Biocompatible silicone tracheal stent with an hourglass-shaped profile. Its design helps prevent spontaneous migration after implantation and is specifically intended for the treatment of benign tracheal stenosis.
Product code: SET






Code SET
A tracheal stent designed for easy insertion and removal, specifically intended for the treatment of benign tracheal stenosis.
With diameters of 14 or 16 mm at the ends and 12 or 14 mm respectively at the central section, it presents an hourglass-shaped profile that makes spontaneous migration after implantation more difficult. This geometry is Stening SRL’s response to the need for treatment in special clinical situations.
Review the indications, available dimensions, instructions for use, care and warnings of the Tracheal Stenosis Stent.
The Tracheal Stenosis Stent (SET) is indicated for various forms of benign tracheal stenosis, as well as for clinical situations that require maintaining airway patency.
The Tracheal Stenosis Stent is offered in two maximum diameters (14 and 16 mm) with a reduced central section, and in five lengths (40, 45, 50, 55 and 65 mm) to suit each clinical situation.


Tracheal stenosis stents with a 14 mm diameter are available in a version 5 mm longer (“L”), and 16 mm versions are also offered in their “L” or extra-long “XL” version of 65 mm total length. For specific inquiries about instruments, bronchoscopes or introducers, contact us at (+54) 11 4553-5070 or (+54) 11 4551-2333.
The procedure is performed under general anesthesia. The implant can be carried out directly through the working channel of the tracheoscope or bronchoscope, or by using a conventional introducer for silicone prostheses. The airway is accessed with a rigid endoscope.
The length and diameter of the area to be covered with the stent must be properly established. A simple method to determine the length of the affected area is to mark the tracheoscope when its tip reaches the end of the lesion, and to repeat the marking after withdrawing it back to the beginning of the lesion. The diameter of the trachea must be estimated by comparison with the known diameter of the endoscope used.
The prosthesis is thus released. If necessary, it can be repositioned with an alligator forceps, the maneuver being simpler if the stent is placed “below” the lesion.
Steps 1, 2 and 3 are repeated. Then the tracheoscope containing the introducer and the prosthesis is stopped 5 mm before the lesion to be treated, and the ejector plunger is pressed slowly. In this way, the prosthesis will be expelled toward the affected trachea.

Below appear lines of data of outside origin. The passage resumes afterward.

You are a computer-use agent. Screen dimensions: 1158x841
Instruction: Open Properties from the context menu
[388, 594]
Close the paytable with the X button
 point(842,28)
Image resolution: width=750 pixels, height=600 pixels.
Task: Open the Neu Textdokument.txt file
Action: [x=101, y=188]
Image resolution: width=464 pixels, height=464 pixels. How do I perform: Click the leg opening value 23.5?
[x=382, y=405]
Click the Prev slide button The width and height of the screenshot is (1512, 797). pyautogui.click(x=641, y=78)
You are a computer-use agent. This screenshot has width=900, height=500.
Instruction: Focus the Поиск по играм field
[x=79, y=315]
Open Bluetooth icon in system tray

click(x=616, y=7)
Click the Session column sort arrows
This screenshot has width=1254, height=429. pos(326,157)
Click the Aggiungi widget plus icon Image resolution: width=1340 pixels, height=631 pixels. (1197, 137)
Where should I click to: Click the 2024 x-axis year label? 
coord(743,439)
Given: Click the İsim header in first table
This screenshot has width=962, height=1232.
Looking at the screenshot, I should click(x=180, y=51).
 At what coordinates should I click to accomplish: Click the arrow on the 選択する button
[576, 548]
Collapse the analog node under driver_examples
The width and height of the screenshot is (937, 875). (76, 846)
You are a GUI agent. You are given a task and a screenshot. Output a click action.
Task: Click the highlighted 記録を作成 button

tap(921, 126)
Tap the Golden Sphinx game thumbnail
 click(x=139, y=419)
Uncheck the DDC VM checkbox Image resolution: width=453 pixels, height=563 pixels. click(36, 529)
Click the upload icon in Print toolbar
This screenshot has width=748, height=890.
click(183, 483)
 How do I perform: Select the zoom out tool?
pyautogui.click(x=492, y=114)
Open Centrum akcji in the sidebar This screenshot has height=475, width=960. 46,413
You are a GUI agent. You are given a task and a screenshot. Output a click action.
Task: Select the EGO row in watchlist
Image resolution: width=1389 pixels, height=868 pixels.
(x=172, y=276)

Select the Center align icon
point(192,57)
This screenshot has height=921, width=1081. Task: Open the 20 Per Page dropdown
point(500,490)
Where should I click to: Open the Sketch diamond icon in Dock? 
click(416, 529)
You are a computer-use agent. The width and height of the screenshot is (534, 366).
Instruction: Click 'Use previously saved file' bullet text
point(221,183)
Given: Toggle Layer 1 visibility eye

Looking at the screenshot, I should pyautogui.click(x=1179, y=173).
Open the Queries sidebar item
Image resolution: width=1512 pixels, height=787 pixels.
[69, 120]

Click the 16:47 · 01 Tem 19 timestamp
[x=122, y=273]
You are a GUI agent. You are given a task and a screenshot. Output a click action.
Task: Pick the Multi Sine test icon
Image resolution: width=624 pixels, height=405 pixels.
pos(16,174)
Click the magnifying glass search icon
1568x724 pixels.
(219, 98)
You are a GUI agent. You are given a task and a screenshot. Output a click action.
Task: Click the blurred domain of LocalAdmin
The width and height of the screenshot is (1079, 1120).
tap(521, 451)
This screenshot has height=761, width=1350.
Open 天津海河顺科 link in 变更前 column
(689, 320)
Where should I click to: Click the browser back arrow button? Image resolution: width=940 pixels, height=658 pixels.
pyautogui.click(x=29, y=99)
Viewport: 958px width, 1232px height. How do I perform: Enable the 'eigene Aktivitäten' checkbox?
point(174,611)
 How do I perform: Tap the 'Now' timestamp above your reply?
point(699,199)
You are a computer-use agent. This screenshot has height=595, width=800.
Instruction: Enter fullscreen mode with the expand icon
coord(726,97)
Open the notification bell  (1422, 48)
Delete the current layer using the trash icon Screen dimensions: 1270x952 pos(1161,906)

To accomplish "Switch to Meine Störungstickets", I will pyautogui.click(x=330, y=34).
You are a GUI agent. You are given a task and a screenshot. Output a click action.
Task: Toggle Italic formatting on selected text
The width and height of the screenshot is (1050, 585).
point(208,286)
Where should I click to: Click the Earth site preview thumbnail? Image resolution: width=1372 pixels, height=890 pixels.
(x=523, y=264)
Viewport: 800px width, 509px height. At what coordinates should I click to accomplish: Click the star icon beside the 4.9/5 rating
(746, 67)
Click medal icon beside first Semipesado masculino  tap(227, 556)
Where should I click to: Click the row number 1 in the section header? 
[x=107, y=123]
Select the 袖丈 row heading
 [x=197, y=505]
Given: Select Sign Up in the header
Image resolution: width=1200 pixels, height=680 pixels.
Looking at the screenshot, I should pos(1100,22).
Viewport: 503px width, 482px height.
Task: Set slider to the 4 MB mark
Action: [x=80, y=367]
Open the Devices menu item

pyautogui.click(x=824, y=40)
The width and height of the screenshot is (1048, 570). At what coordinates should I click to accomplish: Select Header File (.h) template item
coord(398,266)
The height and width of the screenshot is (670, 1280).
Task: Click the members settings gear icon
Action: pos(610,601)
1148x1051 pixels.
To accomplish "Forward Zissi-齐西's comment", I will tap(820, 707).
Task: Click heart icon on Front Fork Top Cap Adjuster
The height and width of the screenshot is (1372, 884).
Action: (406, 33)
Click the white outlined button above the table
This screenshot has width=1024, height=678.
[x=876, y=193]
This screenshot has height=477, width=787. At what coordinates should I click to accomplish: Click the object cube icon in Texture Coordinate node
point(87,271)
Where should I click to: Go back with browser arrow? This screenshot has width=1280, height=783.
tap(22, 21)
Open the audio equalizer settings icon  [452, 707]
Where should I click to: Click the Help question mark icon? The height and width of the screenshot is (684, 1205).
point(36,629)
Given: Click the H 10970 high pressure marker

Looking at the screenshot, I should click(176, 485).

Some stent loader models are not introduced inside the tracheoscope, but simply attached to it at its proximal end, from where the stent is propelled. For this purpose, the endoscope will have been stopped proximally or distally to the lesion as explained above, in order to push the prosthesis with the plunger provided with the endoscopic instrument. The stent will then travel through the entire interior of the tracheoscope until reaching the trachea. At this point, a sudden reduction in resistance to the pressure exerted on the plunger will be perceived, indicating that the stent has begun to exit the interior of the endoscope.
The stent may require additional maneuvers in order to correct or adjust its final position. It is preferable to correct a stent that has been installed beyond the desired position than the opposite, since it is highly inconvenient to advance a prosthesis that has been released “before” the affected area.
To move a stent in a proximal direction, it can be grasped by its edge and pulled gently. We strongly recommend, for its precision, a maneuver consisting of grasping the stent by its edge as mentioned, and then advancing with the direct-vision optics inside the stent until visualizing its final end. Then pull the forceps and you will see the stent ascend through the airway. Stop the traction when you consider the position to be optimal.
Intubation is performed with a tracheoscope or rigid bronchoscope as appropriate. Easy to remove, the silicone stent must be grasped by its edge with an alligator forceps with sufficient firmness. The forceps is rotated about 360° so that the stent folds into an omega shape and thus loses its radial resistance to compression. Then the forceps is pulled, extracting the prosthesis together with the tracheoscope.
The proximal end of the stent may be introduced inside the tracheoscope. With this maneuver, the vocal cords are protected during extraction. Other methods of implantation and removal are possible depending on the operator’s experience and preferences.
Recommendations for follow-up of patients with a tracheal stent.
The product must not be reused, in order to prevent cross-contamination.